» **REQUIREMENT**: What lines in the data hold the string "screenshot"? Show them.
-- Opening Marker --
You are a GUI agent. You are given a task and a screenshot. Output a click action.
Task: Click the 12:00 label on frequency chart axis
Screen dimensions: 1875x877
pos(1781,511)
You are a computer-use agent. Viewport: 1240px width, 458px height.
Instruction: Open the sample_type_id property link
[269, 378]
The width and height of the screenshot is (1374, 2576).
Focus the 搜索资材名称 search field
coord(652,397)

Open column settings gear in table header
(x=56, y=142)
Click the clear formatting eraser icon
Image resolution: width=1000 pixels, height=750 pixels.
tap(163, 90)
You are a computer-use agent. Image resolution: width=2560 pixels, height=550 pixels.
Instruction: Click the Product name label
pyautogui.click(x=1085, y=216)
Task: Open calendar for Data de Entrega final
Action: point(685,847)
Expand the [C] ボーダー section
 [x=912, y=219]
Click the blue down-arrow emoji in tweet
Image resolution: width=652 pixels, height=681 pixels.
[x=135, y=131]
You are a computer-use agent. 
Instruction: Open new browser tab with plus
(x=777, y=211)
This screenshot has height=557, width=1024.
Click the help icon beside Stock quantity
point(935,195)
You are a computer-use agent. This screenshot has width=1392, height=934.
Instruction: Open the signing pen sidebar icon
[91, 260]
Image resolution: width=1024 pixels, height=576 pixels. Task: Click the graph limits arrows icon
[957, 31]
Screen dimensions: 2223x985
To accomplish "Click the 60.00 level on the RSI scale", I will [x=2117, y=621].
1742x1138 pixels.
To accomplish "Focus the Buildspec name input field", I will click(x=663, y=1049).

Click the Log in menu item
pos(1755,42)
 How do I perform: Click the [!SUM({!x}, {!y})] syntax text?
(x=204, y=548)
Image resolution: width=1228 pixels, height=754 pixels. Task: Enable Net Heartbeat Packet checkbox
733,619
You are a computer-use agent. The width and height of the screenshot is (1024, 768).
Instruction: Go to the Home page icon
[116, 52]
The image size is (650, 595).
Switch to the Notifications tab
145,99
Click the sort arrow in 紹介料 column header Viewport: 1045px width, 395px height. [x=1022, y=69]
-- Closing Marker --
» **WRITTEN SOLUTION**:
You are a GUI agent. You are given a task and a screenshot. Output a click action.
The width and height of the screenshot is (1374, 2576).
This screenshot has height=557, width=1024.
You are a computer-use agent. This screenshot has width=1392, height=934.
You are a computer-use agent. The width and height of the screenshot is (1024, 768).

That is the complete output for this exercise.